Copy the records below word for word, from the line containing "Given: Click the green Normal" through the line containing "click(x=134, y=165)", with both of those lines included.

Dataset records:
'''
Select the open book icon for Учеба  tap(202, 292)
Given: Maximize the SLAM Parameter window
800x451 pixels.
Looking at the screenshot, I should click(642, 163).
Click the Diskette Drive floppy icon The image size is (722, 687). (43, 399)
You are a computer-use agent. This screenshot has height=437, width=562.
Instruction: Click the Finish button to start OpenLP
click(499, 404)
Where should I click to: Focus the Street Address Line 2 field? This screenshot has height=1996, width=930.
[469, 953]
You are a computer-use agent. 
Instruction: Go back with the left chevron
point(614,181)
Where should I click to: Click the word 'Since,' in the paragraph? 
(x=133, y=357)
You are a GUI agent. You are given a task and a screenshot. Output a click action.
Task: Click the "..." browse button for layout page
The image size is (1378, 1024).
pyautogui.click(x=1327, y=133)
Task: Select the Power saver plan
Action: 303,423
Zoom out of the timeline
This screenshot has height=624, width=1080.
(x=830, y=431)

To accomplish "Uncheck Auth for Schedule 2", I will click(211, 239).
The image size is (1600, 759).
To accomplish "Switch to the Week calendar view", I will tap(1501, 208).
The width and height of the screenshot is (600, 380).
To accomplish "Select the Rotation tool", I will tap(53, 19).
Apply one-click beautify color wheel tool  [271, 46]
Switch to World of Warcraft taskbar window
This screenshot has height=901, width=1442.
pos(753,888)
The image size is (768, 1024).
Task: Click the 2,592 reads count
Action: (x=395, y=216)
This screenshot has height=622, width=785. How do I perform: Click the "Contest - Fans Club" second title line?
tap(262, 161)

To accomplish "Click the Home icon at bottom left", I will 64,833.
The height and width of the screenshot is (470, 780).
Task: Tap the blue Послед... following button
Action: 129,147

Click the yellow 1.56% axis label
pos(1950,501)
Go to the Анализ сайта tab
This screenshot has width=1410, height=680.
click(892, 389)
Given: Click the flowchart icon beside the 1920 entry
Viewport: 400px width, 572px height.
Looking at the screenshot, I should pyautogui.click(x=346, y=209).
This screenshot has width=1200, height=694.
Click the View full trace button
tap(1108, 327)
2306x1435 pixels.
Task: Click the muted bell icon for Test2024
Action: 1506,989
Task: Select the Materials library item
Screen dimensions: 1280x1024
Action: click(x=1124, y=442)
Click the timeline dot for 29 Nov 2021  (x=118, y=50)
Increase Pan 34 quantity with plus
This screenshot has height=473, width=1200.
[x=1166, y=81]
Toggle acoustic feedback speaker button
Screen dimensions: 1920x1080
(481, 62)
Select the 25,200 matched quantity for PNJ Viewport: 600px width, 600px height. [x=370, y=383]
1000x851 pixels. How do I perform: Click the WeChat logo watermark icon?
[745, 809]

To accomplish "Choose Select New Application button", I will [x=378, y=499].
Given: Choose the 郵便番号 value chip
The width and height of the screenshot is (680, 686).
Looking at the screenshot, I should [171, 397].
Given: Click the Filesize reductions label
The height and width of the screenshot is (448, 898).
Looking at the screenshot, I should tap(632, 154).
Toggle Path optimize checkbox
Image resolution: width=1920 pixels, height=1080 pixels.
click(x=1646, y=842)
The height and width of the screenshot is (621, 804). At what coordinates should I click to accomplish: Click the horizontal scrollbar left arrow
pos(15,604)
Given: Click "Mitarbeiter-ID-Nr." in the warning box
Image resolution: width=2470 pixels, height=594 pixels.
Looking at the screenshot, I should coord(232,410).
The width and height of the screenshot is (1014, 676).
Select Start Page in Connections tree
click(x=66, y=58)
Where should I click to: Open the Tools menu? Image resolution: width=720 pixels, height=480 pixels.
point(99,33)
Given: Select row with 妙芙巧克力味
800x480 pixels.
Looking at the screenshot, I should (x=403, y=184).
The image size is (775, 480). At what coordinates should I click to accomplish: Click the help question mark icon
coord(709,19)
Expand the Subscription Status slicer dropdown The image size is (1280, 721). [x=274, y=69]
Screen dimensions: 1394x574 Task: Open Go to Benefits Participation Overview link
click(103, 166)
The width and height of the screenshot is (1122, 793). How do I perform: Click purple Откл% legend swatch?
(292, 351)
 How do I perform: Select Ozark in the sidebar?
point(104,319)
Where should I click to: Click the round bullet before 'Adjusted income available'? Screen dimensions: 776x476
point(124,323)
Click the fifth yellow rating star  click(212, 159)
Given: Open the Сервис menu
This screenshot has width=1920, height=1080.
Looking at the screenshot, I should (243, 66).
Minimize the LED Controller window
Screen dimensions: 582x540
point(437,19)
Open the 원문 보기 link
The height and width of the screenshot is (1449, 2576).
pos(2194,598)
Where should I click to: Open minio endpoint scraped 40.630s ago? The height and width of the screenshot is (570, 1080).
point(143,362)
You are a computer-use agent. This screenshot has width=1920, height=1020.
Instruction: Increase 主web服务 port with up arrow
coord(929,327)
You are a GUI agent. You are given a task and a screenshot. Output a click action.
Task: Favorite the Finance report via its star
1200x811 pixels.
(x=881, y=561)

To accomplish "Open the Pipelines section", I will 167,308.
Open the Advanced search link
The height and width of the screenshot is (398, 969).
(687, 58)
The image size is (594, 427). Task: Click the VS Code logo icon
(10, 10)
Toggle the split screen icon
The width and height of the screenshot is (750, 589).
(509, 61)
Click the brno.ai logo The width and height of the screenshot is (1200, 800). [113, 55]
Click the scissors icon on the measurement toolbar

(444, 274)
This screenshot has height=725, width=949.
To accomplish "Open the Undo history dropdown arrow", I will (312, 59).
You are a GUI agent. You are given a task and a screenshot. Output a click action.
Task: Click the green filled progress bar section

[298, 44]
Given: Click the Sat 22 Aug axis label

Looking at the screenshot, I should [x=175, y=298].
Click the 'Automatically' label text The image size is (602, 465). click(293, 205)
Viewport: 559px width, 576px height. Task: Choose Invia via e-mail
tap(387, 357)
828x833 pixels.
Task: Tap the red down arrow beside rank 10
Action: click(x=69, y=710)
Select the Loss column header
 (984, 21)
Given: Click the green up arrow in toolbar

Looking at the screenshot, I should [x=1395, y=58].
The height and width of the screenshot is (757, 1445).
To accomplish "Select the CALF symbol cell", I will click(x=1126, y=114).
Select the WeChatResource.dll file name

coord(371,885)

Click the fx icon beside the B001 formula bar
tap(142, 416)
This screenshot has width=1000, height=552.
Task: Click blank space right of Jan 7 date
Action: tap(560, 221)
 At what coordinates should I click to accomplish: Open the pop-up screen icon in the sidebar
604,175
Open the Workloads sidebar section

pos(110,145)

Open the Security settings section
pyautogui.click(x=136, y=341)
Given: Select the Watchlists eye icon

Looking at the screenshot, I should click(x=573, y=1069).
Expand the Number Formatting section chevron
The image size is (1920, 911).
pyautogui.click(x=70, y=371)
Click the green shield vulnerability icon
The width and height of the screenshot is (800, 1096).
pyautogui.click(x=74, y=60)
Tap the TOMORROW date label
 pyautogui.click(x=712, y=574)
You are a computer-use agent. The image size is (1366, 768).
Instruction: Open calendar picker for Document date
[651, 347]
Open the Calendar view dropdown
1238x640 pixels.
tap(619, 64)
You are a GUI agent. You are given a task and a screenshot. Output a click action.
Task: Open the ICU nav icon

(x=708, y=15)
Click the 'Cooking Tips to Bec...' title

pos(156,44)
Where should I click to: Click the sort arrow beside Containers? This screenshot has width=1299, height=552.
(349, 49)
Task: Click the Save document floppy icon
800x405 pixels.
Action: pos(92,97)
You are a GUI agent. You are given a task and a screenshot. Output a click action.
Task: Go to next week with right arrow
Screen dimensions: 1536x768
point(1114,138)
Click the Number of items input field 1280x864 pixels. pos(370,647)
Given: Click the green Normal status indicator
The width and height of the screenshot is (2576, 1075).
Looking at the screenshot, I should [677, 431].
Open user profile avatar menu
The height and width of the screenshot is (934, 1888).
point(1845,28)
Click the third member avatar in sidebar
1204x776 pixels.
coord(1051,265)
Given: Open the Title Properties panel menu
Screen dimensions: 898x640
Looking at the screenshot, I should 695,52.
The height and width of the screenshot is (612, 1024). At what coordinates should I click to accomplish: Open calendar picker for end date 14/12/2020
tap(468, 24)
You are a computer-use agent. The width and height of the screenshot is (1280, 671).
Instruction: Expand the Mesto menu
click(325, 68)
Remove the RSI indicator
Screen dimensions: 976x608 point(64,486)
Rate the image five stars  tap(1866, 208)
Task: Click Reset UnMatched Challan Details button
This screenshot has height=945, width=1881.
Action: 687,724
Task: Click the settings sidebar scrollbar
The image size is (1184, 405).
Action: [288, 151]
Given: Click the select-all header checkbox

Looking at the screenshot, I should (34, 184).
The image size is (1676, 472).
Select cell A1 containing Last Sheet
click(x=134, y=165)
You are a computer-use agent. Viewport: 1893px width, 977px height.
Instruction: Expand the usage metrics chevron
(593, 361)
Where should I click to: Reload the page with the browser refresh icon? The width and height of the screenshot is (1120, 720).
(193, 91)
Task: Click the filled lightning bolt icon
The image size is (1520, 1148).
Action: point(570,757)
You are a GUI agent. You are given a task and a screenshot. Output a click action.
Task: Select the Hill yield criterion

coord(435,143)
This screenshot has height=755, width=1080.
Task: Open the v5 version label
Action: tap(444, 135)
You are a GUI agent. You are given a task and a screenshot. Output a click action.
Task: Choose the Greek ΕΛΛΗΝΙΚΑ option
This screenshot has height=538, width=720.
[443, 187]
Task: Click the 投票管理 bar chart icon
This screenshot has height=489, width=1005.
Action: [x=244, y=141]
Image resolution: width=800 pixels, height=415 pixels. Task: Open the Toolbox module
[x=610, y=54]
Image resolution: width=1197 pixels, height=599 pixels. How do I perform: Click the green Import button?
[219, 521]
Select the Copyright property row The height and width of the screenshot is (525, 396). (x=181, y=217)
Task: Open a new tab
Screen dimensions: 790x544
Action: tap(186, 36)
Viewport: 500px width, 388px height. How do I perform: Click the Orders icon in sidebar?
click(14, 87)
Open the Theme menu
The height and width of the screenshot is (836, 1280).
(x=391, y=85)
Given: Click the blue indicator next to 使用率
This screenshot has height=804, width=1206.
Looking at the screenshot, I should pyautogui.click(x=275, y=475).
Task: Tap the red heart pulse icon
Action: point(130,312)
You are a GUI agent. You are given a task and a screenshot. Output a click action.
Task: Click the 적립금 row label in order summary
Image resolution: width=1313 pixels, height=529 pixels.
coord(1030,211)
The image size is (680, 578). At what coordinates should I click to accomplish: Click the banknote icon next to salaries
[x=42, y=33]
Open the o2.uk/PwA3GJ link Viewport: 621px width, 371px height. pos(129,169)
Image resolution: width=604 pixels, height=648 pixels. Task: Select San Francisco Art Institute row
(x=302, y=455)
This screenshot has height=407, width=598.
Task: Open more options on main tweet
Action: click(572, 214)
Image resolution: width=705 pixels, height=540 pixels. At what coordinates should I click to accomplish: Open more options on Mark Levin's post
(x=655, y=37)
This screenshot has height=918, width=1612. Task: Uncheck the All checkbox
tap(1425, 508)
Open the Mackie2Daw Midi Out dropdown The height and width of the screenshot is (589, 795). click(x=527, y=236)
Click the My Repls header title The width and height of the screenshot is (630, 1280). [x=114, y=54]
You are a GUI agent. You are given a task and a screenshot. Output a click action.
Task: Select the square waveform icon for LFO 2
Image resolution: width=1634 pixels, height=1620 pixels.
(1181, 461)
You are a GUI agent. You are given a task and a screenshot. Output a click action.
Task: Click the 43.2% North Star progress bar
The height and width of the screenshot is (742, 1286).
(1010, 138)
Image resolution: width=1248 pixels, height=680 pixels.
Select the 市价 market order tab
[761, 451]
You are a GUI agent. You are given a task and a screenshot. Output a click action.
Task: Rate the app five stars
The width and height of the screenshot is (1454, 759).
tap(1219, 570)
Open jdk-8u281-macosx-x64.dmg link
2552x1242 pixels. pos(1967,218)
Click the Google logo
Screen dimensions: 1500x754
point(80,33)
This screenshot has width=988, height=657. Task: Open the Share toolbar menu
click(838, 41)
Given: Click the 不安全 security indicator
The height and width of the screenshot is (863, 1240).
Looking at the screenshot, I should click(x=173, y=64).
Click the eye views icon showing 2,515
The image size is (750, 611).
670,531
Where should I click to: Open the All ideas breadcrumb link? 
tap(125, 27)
'''
**EXERCISE OUTPUT:**
Given: Click the green Normal status indicator
The width and height of the screenshot is (2576, 1075).
Looking at the screenshot, I should [677, 431].
Open user profile avatar menu
The height and width of the screenshot is (934, 1888).
point(1845,28)
Click the third member avatar in sidebar
1204x776 pixels.
coord(1051,265)
Given: Open the Title Properties panel menu
Screen dimensions: 898x640
Looking at the screenshot, I should 695,52.
The height and width of the screenshot is (612, 1024). At what coordinates should I click to accomplish: Open calendar picker for end date 14/12/2020
tap(468, 24)
You are a computer-use agent. The width and height of the screenshot is (1280, 671).
Instruction: Expand the Mesto menu
click(325, 68)
Remove the RSI indicator
Screen dimensions: 976x608 point(64,486)
Rate the image five stars  tap(1866, 208)
Task: Click Reset UnMatched Challan Details button
This screenshot has height=945, width=1881.
Action: 687,724
Task: Click the settings sidebar scrollbar
The image size is (1184, 405).
Action: [288, 151]
Given: Click the select-all header checkbox

Looking at the screenshot, I should (34, 184).
The image size is (1676, 472).
Select cell A1 containing Last Sheet
click(x=134, y=165)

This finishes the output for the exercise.